CURIOSITA’ ED INTERESSE INTORNO AL PADIGLIONE DELLA SARDEGNA IN KAZAKHISTAN: ALL’EXPO DI ASTANA, UN’ISOLA DA SCOPRIRE

ph: Enzo Favata ad Astana (Kazakhistan)

Sardegna all’Expo di Astana all’insegna della presentazione al pubblico kazako dell’isola e delle sue esperienze. L’assessora del Turismo, Artigianato e Commercio Barbara Argiolas ha incontrato tour operator e agenzie di viaggio nazionali.

«La Sardegna è conosciuta in Kazakistan, ma i numeri sono ancora di nicchia e concentrati soprattutto su balneare e ricettività di lusso – ha detto Argiolas -. L’obiettivo è crescere e gli operatori locali hanno manifestato grande interesse per i temi legati alla longevità, alla qualità della vita, all’archeologia e all’impostazione sostenibile della nostra offerta turistica». Durante l’incontro, la fondazione Sardegna Film Commission ha anche presentato il progetto video Heroes 20.20.20, legato ai temi della sostenibilità.

In serata, invece, nella piazza centrale dell’Expo, in collaborazione con l’ambasciata italiana in Kazakistan, si è tenuto il primo momento culturale della Sardegna ad Astana, col concerto in trio del jazzista algherese Enzo Favata.

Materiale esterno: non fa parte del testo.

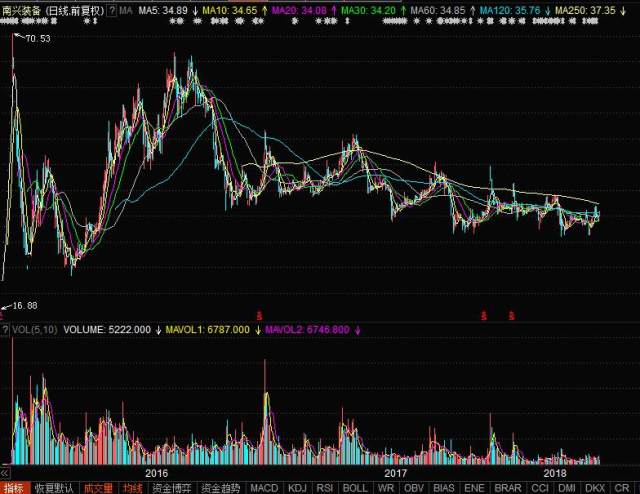Click the 16.88 low price label

point(24,306)
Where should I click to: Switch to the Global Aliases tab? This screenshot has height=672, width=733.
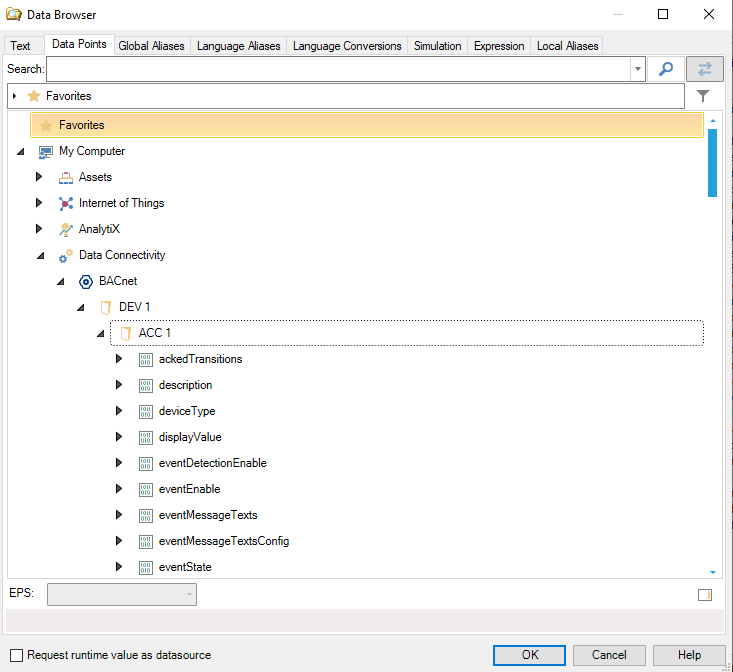point(151,46)
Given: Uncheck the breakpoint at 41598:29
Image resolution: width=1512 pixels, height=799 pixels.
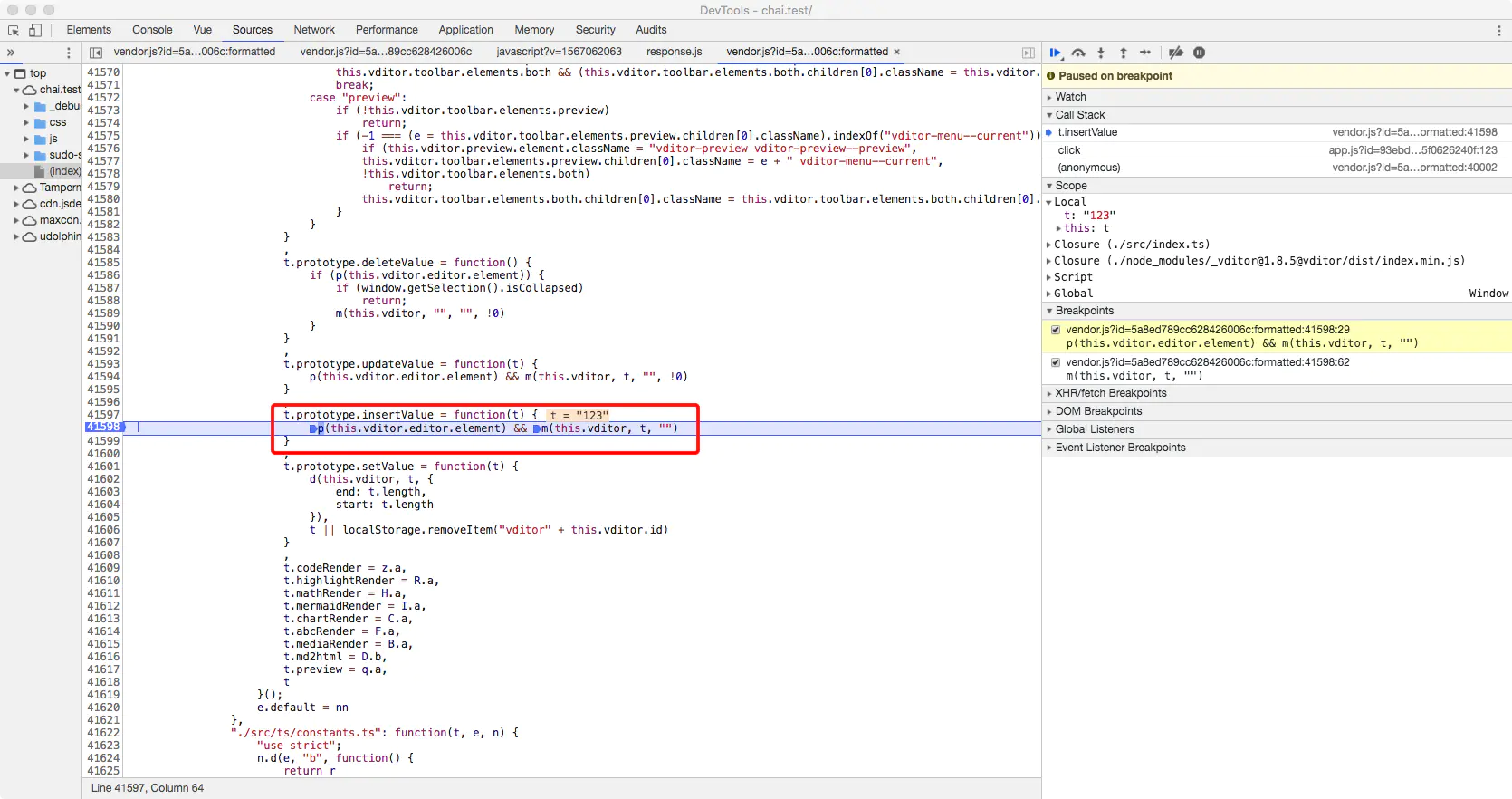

«Siamo onorati di essere qui ad Astana per l’Expo universale. La Sardegna è un’isola al centro del Mediterraneo: la nostra cultura affonda le sue radici nell’identità mediterranea ma da sempre ha una grande capacità di innovare e rinnovarsi. Per questa ragione, qui ad Astana, portiamo la nostra esperienza e le nostre buone pratiche nel campo dell’energia pulita e della sostenibilità, perché uno dei pilastri dell’identità sarda è l’ambiente e vogliamo preservarlo integro per i nostri figli. Ma ci presentiamo qui in Kazakistan anche con le nostre espressioni culturali in equilibrio tra tradizione e modernità. Distiamo dieci ore di volo da Astana ma la musica è un linguaggio internazionale che può unire mondi lontani e dopo questa esperienza speriamo di avervi presto ospiti da noi». Così l’esponente della giunta Pigliaru ha salutato il pubblico dopo essere salita sul palco insieme all’ambasciatore Stefan Ravagnan.